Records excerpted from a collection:
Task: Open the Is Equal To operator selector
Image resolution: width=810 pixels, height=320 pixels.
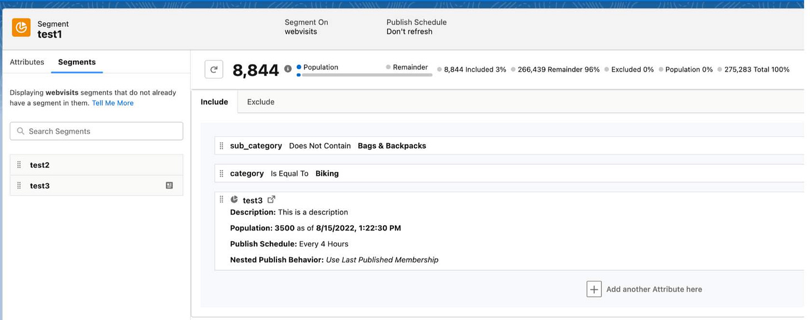Action: click(290, 173)
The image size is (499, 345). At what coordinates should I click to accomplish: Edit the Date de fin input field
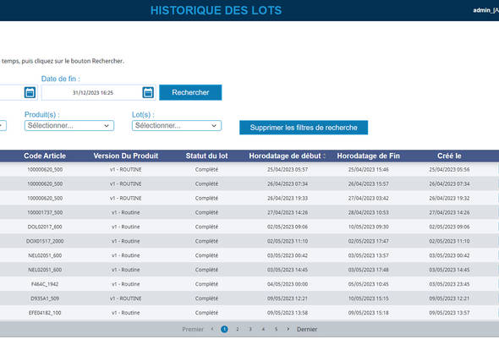[x=92, y=93]
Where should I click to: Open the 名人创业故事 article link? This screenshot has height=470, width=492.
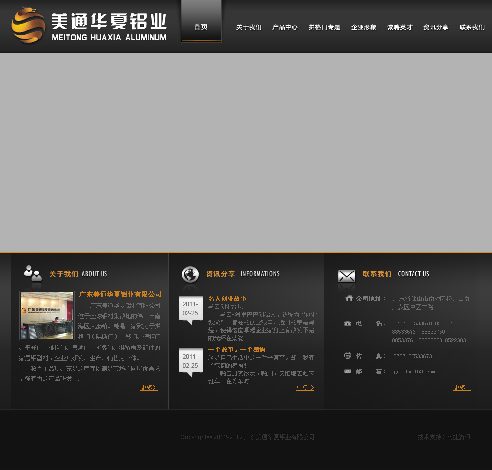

WHAT THE TASK ASKS: If a line above holds the string "Open", return it as it stands.

RESULT BELOW:
Task: Open the Is Equal To operator selector
Where should I click to: Open the 名人创业故事 article link? This screenshot has height=470, width=492.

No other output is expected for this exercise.